WHAT IS NEEDED:
Go through the material line by line. Say how many lines contain the word "payment", and give nothing more.

*** Opening EXTRACTED DATA ***

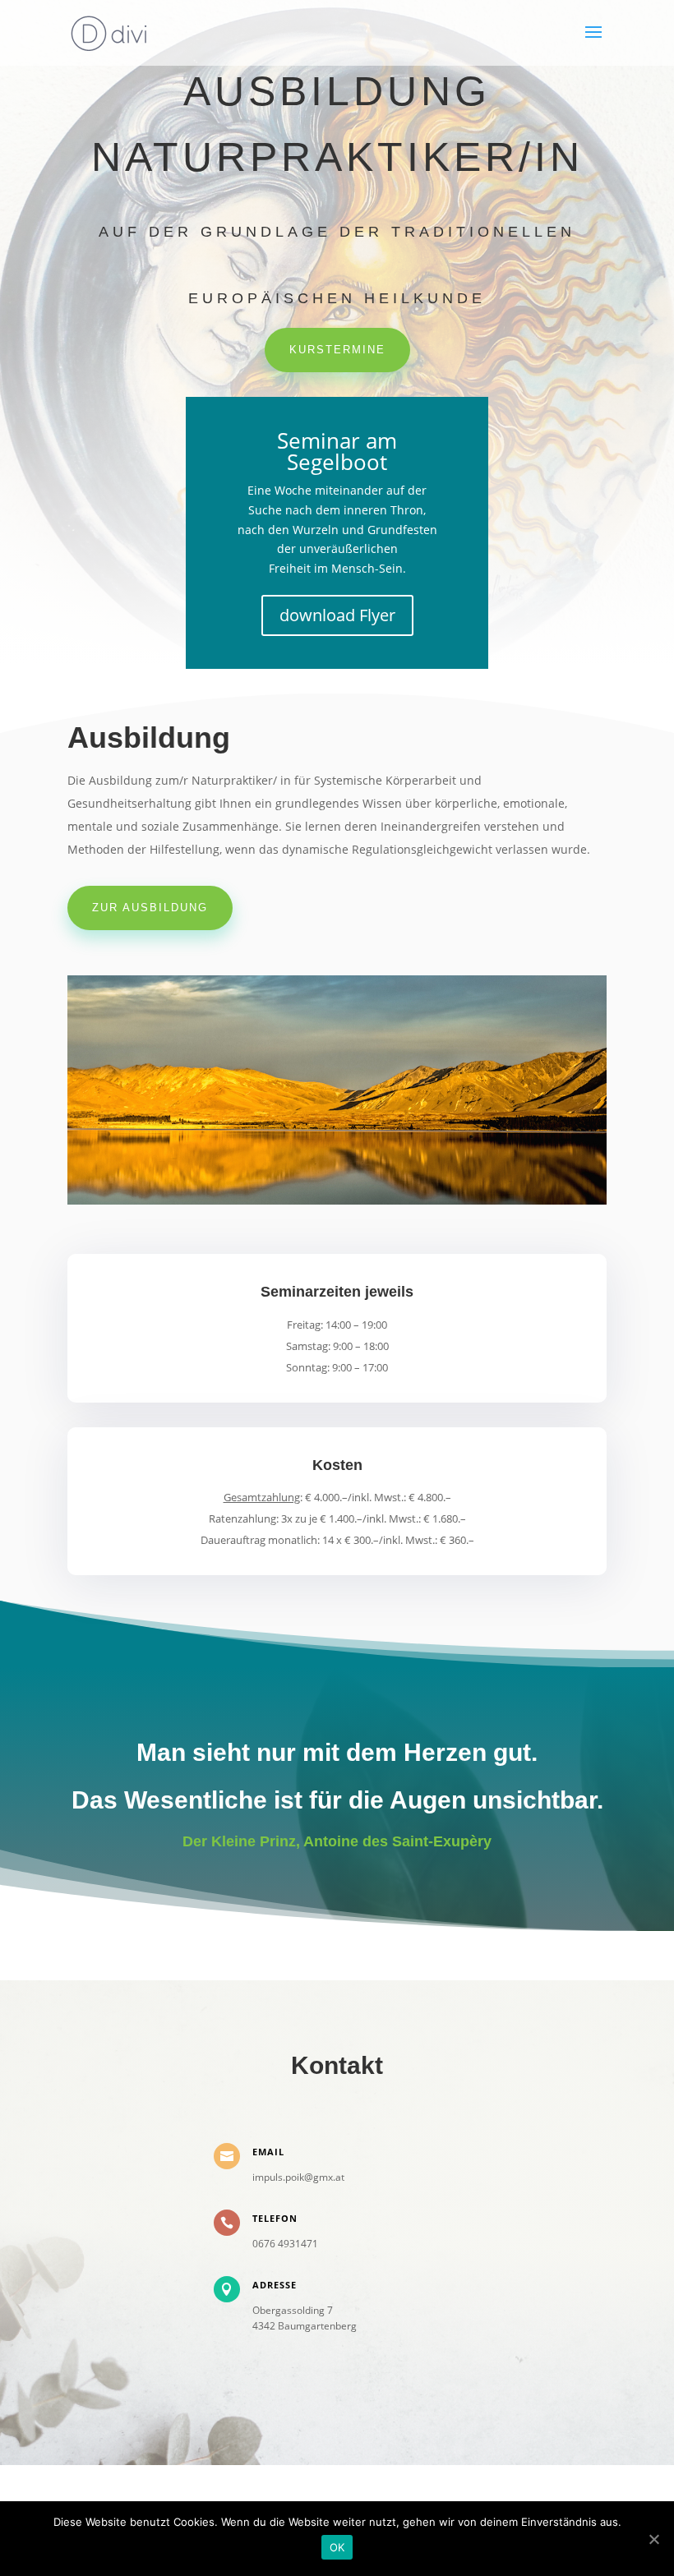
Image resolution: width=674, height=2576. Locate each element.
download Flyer (337, 615)
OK (337, 2547)
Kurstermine (337, 349)
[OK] (653, 2539)
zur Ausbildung (150, 907)
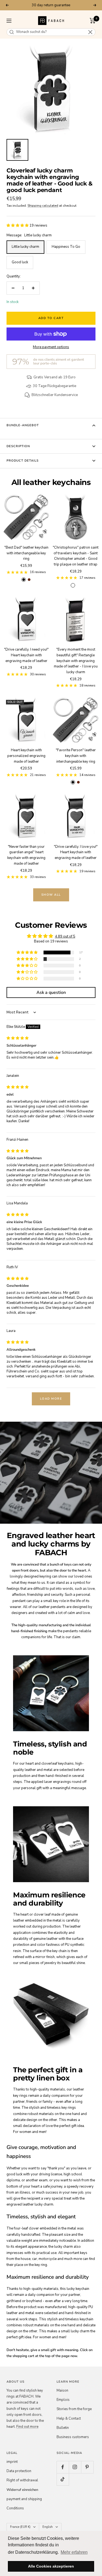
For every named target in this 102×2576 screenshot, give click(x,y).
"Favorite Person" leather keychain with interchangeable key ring (76, 756)
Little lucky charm (25, 246)
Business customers (73, 2437)
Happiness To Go (66, 246)
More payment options (51, 347)
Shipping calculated (42, 205)
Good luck (20, 262)
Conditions (15, 2508)
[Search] (12, 32)
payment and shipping (24, 2499)
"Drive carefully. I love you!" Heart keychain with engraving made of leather (76, 852)
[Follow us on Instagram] (75, 2467)
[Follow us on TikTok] (63, 2479)
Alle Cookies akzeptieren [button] (51, 2566)
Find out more (27, 2426)
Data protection (19, 2471)
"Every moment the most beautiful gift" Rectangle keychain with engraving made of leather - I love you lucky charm (76, 661)
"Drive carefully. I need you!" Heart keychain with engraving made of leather (26, 655)
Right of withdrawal (22, 2480)
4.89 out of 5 (65, 936)
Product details (23, 461)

*** Closing EXTRACTED DATA ***

YOUR SOLUTION:
2